— WORK TO BE COMPLETED —
Make an exact copy of all the data.

(RECORDS Opens)

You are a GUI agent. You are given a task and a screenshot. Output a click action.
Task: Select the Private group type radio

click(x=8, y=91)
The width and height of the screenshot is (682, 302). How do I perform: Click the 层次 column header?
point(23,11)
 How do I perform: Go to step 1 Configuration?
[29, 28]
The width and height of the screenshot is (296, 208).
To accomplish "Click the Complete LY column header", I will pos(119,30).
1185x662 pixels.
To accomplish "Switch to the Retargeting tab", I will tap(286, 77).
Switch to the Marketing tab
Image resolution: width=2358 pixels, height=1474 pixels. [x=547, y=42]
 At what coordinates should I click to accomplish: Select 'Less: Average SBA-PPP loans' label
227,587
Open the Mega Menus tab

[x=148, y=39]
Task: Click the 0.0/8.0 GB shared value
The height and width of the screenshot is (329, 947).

(RECORDS Closes)

— ANSWER SPACE —
You are a GUI agent. You are given a task and a screenshot. Output a click action.
Task: Select the Private group type radio

click(x=8, y=91)
The width and height of the screenshot is (682, 302). How do I perform: Click the 层次 column header?
point(23,11)
 How do I perform: Go to step 1 Configuration?
[29, 28]
The width and height of the screenshot is (296, 208).
To accomplish "Click the Complete LY column header", I will pos(119,30).
1185x662 pixels.
To accomplish "Switch to the Retargeting tab", I will tap(286, 77).
Switch to the Marketing tab
Image resolution: width=2358 pixels, height=1474 pixels. [x=547, y=42]
 At what coordinates should I click to accomplish: Select 'Less: Average SBA-PPP loans' label
227,587
Open the Mega Menus tab

[x=148, y=39]
Task: Click the 0.0/8.0 GB shared value
The height and width of the screenshot is (329, 947).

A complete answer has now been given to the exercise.